- **Task objective**
Please copy the lines below word for word, leaving out the pictures.

··· Dataset excerpts ···

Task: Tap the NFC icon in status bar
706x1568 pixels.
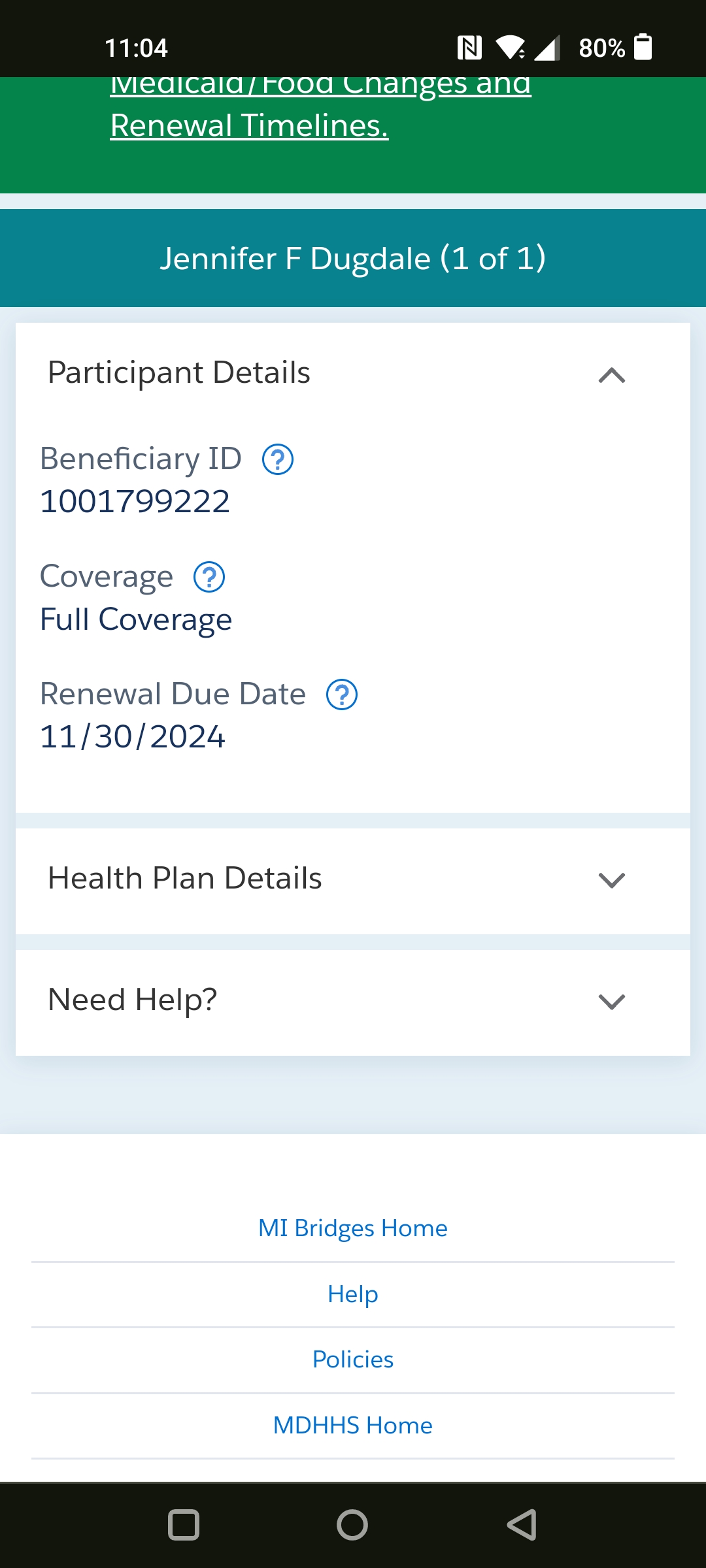Action: tap(469, 48)
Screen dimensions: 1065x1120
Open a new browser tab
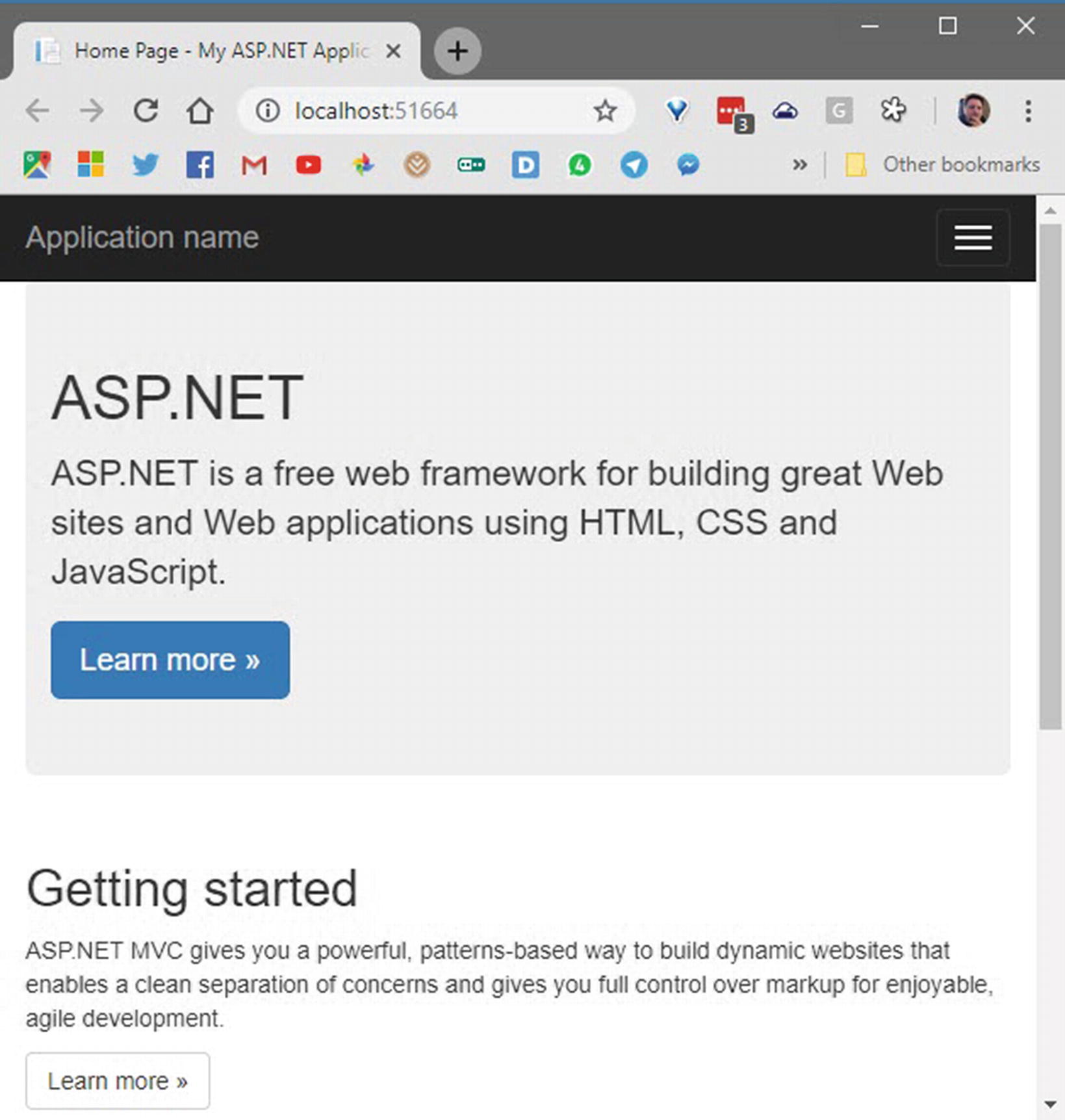(x=457, y=51)
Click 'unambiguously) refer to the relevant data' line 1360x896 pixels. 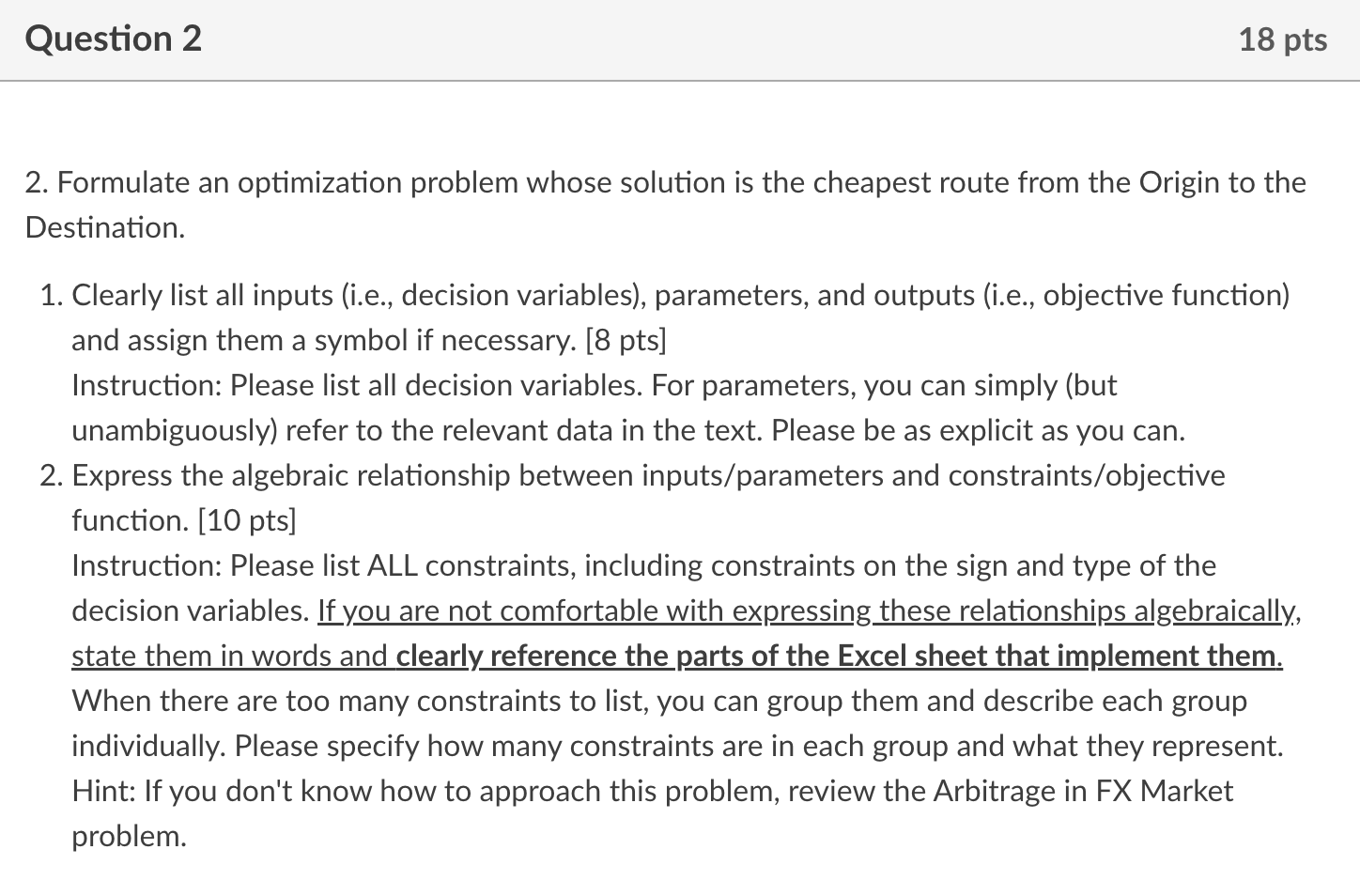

···

- **Answer for this exercise**
Task: Tap the NFC icon in status bar
706x1568 pixels.
Action: tap(469, 48)
Screen dimensions: 1065x1120
Open a new browser tab
(x=457, y=51)
Click 'unambiguously) refer to the relevant data' line 1360x896 pixels. 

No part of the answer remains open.